What's the logical fallacy where people dismiss what you say as irrelevant to the real-world?
Quite often I see derision about ideas by people who label them as 'too academic'. Often this appears to result from laziness or an unwillingness to stretch their thinking.
What's the logical fallacy where people dismiss what you say as irrelevant to the real-world?
At its most general this is a fallacy of relevance. Precisely which one would depend on how it’s presented. If your interlocutor were to say “You’re one of them academic types, so you must be spouting nonsense” it would be ad hominem. If they said something more like “Sounds like that academic-talk, we all know how trustworthy that is.” it would be more properly categorized as an appeal to emotion, which emotion exactly would depend on the tone.
However, in order to have committed a logical fallacy they must first have been attempting to make a logical argument, i.e. they must have intended their utterance to convince someone that your argument should be discarded. They may just be arguing in bad faith.
Alternatively they are attempting to undermine the epistemic grounding of your claim by calling into question the absolute validity (or at least applicability) of (Western) philosophical logic / scientific & academic reasoning, which wouldn’t be a fallacy at all but a potentially valid tactic.
argumentum ad lapidem (appealing to the stone)
discarding the argument as absurd without giving logical reasons
Following Cerberus's suggestion above, I checked the Wikipedia List of fallacies, and found a couple that bear on the case at hand. One is the "Appeal to Poverty" or argumentum ad Lazarum:
supporting a conclusion because the arguer is poor (or refuting [it] because the arguer is wealthy).

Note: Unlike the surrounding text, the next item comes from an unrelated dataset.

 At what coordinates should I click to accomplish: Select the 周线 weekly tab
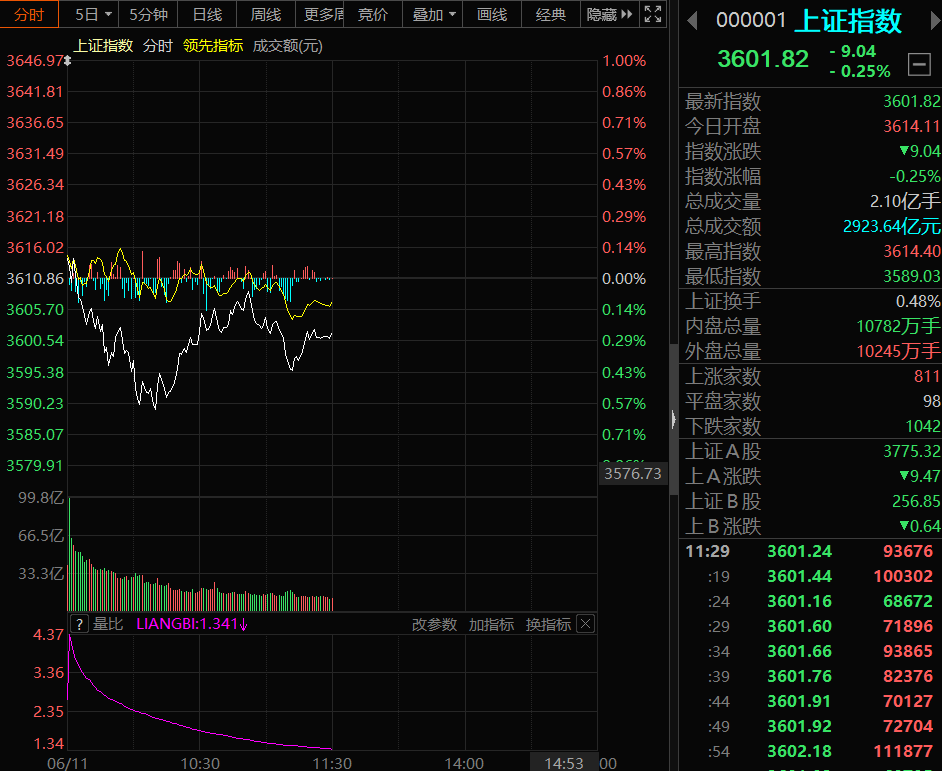coord(266,14)
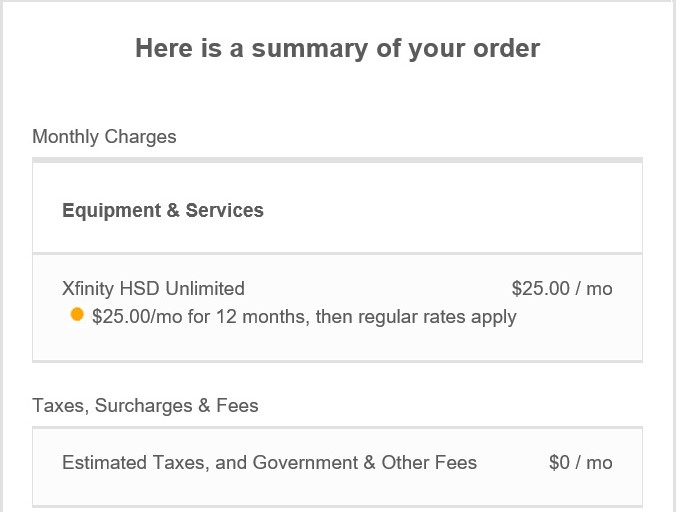Open the Xfinity HSD Unlimited line item
The image size is (676, 512).
153,289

Though this red-herring fallacy focuses narrowly on the financial status of the arguer, it could be applied metaphorically to intellectual wealth, too. Understood in terms of scholarship, the Appeal to Poverty says "I am not clever and learned like my opponent, so I can be trusted to speak plainly and honestly, free of the encrustations of pretension, sophistry, and ivory-tower bias that inevitably accompany academic learning."
A second possibly relevant fallacy is "Inflation of Conflict":
The experts of a field of knowledge disagree on a certain point, so the scholars must know nothing, and therefore the legitimacy of their entire field is put to question.
This fallacy, I've noticed, is especially popular in anti-evolution rhetoric, where disagreements about specific narrow evolutionary details serve as a basis for claiming the existence of bitter division among evolutionists over the general principles of the science.
In effect, the (broadly interpreted) Appeal to Poverty says "You can't trust an educated person," and the "Inflation of Conflict" says "Those academic types don't really know anything anyway."